[Opening Data in this exercise section]

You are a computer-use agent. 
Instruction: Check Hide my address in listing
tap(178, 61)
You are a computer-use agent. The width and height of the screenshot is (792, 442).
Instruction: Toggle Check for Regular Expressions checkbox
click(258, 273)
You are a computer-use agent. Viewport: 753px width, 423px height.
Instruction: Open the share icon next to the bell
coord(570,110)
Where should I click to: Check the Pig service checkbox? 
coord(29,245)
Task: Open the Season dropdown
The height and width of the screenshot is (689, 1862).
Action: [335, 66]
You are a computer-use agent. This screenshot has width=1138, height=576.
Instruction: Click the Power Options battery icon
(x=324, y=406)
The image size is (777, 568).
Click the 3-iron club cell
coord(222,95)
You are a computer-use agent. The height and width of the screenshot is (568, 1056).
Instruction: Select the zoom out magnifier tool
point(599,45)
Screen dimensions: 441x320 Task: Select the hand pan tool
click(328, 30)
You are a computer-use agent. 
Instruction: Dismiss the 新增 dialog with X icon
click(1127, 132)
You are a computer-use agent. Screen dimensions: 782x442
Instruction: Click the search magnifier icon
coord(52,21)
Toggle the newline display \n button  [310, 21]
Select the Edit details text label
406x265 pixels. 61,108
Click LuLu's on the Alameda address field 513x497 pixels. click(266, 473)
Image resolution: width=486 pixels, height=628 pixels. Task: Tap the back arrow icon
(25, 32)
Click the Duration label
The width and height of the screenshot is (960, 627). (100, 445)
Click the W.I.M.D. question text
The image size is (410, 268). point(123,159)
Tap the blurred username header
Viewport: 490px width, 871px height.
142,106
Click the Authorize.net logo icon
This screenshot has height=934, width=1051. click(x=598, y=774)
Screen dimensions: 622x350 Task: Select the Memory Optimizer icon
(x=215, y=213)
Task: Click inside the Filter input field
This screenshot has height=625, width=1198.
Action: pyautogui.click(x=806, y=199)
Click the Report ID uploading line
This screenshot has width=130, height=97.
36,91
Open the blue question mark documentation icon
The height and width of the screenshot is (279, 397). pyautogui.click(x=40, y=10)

[Closing Data in this exercise section]

## Task to complete
The full set of records above is to be printed exactly as it appears.

## Task response
You are a computer-use agent. 
Instruction: Check Hide my address in listing
tap(178, 61)
You are a computer-use agent. The width and height of the screenshot is (792, 442).
Instruction: Toggle Check for Regular Expressions checkbox
click(258, 273)
You are a computer-use agent. Viewport: 753px width, 423px height.
Instruction: Open the share icon next to the bell
coord(570,110)
Where should I click to: Check the Pig service checkbox? 
coord(29,245)
Task: Open the Season dropdown
The height and width of the screenshot is (689, 1862).
Action: [335, 66]
You are a computer-use agent. This screenshot has width=1138, height=576.
Instruction: Click the Power Options battery icon
(x=324, y=406)
The image size is (777, 568).
Click the 3-iron club cell
coord(222,95)
You are a computer-use agent. The height and width of the screenshot is (568, 1056).
Instruction: Select the zoom out magnifier tool
point(599,45)
Screen dimensions: 441x320 Task: Select the hand pan tool
click(328, 30)
You are a computer-use agent. 
Instruction: Dismiss the 新增 dialog with X icon
click(1127, 132)
You are a computer-use agent. Screen dimensions: 782x442
Instruction: Click the search magnifier icon
coord(52,21)
Toggle the newline display \n button  [310, 21]
Select the Edit details text label
406x265 pixels. 61,108
Click LuLu's on the Alameda address field 513x497 pixels. click(266, 473)
Image resolution: width=486 pixels, height=628 pixels. Task: Tap the back arrow icon
(25, 32)
Click the Duration label
The width and height of the screenshot is (960, 627). (100, 445)
Click the W.I.M.D. question text
The image size is (410, 268). point(123,159)
Tap the blurred username header
Viewport: 490px width, 871px height.
142,106
Click the Authorize.net logo icon
This screenshot has height=934, width=1051. click(x=598, y=774)
Screen dimensions: 622x350 Task: Select the Memory Optimizer icon
(x=215, y=213)
Task: Click inside the Filter input field
This screenshot has height=625, width=1198.
Action: pyautogui.click(x=806, y=199)
Click the Report ID uploading line
This screenshot has width=130, height=97.
36,91
Open the blue question mark documentation icon
The height and width of the screenshot is (279, 397). pyautogui.click(x=40, y=10)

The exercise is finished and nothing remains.